An energy-efficient GMRES–multigrid solver for space-time finite element computation of dynamic poroelasticity

Abstract

We present and analyze computationally Geometric MultiGrid (GMG) preconditioning techniques for Generalized Minimal RESidual (GMRES) iterations to space-time finite element methods (STFEMs) for a coupled hyperbolic–parabolic system modeling, for instance, flow in deformable porous media. By using a discontinuous temporal test basis, a time marching scheme is obtained. Higher order approximations that offer the potential to inherit most of the rich structure of solutions to the continuous problem on computationally feasible grids increase the block partitioning dimension of the algebraic systems, comprised of generalized saddle point blocks. Our V-cycle GMG preconditioner uses a local Vanka-type smoother.

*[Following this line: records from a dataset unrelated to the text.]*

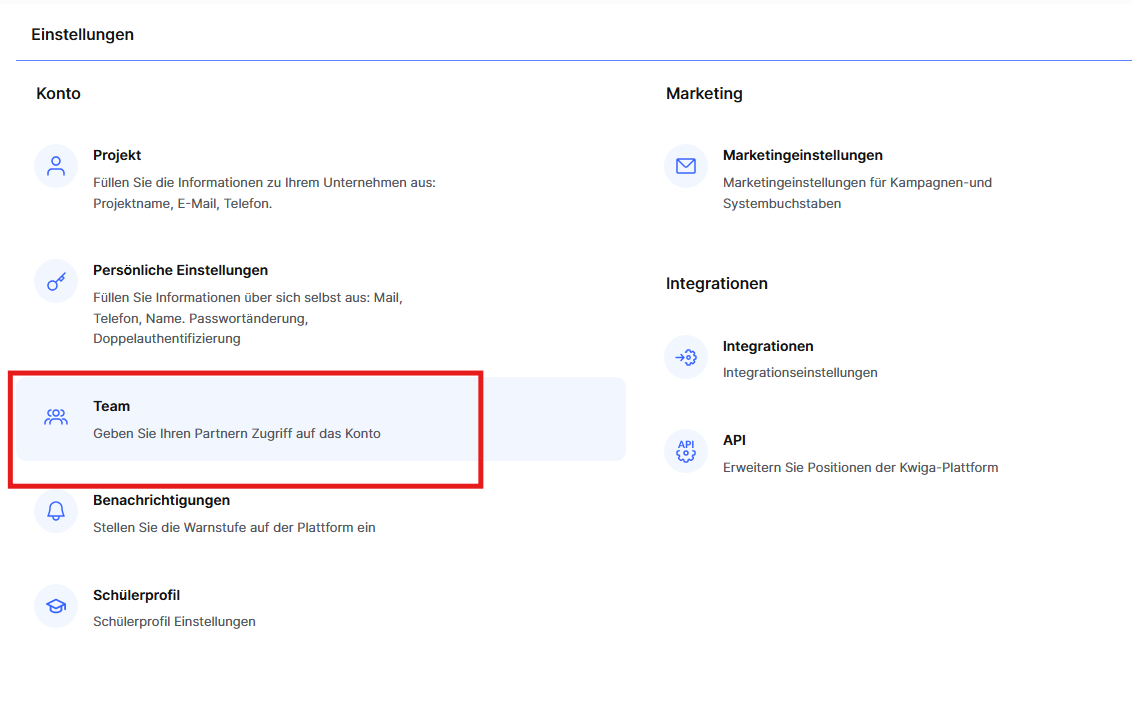The height and width of the screenshot is (707, 1132).
Task: Click the key icon for Persönliche Einstellungen
Action: (x=56, y=281)
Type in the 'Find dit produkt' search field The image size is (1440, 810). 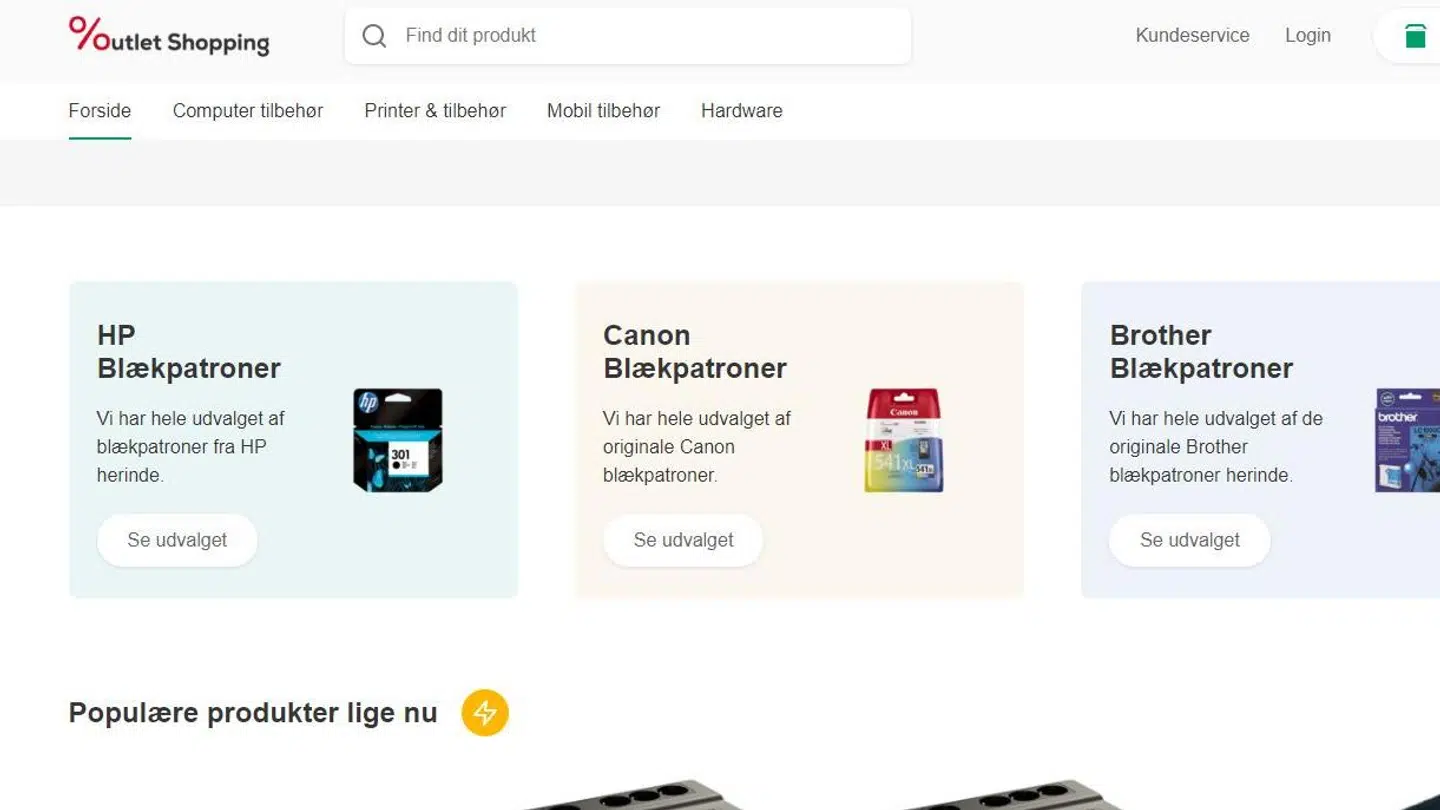pos(650,36)
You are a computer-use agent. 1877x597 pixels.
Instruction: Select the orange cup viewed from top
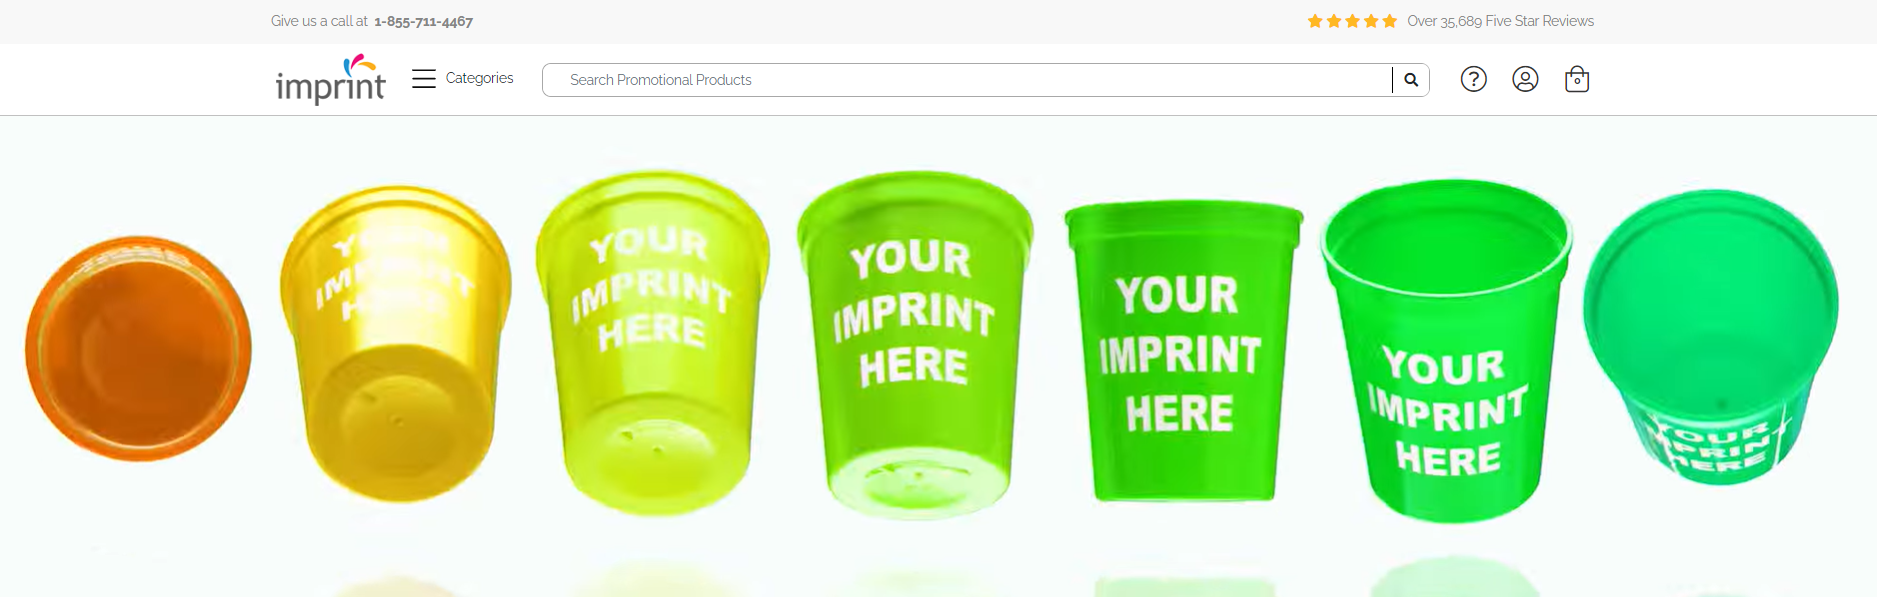(x=138, y=348)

Its action is defined in an exact mathematical way. Due to nonlocal coupling mechanisms of 348 unknowns, the smoother is applied on patches of elements. This ensures damping of higher order error frequencies. By numerical experiments of increasing complexity, the efficiency of the solver for STFEMs of different polynomial order is illustrated and confirmed. Its parallel scalability is analyzed. Beyond this study of classical performance engineering, the solver’s energy efficiency is investigated as an additional and emerging dimension in the design and tuning of algorithms on the hardware.